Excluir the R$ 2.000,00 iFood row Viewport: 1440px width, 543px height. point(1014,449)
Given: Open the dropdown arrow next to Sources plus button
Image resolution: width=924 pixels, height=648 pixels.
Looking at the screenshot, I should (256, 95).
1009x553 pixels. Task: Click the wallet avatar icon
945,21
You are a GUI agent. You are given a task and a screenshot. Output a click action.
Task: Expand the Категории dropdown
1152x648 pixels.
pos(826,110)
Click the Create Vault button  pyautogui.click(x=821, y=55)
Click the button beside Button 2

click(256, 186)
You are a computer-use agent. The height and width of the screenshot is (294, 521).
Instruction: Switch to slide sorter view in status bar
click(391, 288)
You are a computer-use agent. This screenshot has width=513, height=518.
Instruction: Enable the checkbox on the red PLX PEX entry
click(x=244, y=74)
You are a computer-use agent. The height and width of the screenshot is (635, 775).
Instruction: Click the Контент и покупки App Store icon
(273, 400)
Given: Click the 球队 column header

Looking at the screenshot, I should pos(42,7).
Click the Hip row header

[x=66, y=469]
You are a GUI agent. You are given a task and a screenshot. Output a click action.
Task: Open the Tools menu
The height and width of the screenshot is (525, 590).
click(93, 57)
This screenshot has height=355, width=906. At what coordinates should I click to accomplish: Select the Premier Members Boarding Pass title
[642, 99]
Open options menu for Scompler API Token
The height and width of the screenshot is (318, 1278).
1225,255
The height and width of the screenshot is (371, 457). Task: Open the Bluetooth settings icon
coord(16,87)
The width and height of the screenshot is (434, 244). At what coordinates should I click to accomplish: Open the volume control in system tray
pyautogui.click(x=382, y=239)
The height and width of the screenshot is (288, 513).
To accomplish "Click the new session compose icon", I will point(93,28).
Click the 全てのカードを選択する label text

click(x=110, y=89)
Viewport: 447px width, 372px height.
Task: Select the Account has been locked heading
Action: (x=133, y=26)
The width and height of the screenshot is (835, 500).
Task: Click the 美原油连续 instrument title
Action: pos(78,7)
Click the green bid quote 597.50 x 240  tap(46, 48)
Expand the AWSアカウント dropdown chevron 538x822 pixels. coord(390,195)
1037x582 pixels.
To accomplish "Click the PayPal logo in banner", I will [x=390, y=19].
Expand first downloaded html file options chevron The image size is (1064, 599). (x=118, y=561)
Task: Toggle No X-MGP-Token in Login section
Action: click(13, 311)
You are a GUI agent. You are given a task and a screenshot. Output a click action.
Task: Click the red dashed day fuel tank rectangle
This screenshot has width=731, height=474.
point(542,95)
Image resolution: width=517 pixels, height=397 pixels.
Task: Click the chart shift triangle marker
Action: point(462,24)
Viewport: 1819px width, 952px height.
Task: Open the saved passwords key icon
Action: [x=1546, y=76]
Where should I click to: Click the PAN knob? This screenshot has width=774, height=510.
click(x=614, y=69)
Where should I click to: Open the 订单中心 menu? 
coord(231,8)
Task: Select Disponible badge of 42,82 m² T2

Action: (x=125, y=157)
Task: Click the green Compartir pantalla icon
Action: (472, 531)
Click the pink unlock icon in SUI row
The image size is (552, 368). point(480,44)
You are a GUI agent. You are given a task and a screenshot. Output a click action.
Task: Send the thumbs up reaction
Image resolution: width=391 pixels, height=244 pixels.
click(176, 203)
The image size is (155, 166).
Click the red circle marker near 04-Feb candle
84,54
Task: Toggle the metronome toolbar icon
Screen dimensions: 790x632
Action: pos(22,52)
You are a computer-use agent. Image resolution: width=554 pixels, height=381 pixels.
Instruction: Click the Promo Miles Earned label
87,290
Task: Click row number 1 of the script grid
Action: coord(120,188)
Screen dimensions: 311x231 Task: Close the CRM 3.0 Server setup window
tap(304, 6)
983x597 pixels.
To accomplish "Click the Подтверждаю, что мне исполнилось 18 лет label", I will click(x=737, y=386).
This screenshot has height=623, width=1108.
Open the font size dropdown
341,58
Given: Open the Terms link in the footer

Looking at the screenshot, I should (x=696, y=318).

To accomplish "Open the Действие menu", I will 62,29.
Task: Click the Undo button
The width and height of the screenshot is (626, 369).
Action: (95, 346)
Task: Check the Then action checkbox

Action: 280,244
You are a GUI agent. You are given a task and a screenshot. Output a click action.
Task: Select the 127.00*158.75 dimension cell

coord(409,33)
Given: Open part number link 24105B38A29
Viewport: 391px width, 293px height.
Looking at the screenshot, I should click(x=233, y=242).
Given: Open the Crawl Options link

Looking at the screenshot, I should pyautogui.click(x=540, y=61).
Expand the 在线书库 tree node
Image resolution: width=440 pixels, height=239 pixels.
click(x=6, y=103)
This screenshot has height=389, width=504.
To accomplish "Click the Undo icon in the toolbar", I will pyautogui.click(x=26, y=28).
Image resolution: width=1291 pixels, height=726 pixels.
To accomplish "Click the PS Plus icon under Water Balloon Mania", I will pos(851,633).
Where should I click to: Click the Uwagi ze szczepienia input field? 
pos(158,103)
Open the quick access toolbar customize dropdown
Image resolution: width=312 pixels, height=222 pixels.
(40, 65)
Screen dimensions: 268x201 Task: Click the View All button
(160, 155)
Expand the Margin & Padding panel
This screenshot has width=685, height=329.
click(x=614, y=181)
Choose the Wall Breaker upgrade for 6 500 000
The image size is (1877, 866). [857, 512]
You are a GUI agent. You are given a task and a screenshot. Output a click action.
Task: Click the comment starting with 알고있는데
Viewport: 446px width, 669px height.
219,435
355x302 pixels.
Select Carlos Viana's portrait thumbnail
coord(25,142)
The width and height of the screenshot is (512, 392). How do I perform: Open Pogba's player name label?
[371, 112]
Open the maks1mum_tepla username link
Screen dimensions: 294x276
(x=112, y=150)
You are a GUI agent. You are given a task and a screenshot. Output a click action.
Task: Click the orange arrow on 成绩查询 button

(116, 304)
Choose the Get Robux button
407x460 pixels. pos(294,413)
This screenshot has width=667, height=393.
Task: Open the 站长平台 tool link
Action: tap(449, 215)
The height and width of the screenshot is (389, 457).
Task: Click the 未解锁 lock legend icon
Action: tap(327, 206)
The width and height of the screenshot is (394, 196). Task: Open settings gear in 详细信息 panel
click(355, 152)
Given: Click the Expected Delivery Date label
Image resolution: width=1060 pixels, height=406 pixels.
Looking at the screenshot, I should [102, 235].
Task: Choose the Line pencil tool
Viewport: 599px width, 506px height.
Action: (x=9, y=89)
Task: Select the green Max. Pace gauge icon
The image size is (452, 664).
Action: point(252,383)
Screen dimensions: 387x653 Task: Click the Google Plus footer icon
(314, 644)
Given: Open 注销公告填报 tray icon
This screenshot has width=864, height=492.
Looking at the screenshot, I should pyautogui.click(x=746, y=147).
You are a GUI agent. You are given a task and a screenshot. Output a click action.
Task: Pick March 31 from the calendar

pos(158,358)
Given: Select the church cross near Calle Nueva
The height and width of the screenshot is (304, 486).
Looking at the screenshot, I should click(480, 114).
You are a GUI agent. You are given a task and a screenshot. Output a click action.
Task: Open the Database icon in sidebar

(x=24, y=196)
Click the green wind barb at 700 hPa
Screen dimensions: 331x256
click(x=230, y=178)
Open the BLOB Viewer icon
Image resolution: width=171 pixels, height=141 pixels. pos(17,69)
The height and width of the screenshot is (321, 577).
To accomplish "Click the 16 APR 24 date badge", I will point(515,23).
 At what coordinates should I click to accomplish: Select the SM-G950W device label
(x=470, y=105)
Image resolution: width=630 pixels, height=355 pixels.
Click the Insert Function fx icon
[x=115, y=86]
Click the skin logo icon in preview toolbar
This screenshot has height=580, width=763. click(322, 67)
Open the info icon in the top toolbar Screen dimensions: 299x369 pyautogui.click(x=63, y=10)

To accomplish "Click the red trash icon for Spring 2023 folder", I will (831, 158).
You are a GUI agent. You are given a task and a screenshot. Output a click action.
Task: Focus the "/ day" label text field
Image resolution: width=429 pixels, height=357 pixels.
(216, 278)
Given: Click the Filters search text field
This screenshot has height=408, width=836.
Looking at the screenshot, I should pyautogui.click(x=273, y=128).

──────

**Exercise objective**
Look through the listing above and copy each line where the string "Undo" occurs.

**Response**
Task: Click the Undo button
To accomplish "Click the Undo icon in the toolbar", I will pyautogui.click(x=26, y=28).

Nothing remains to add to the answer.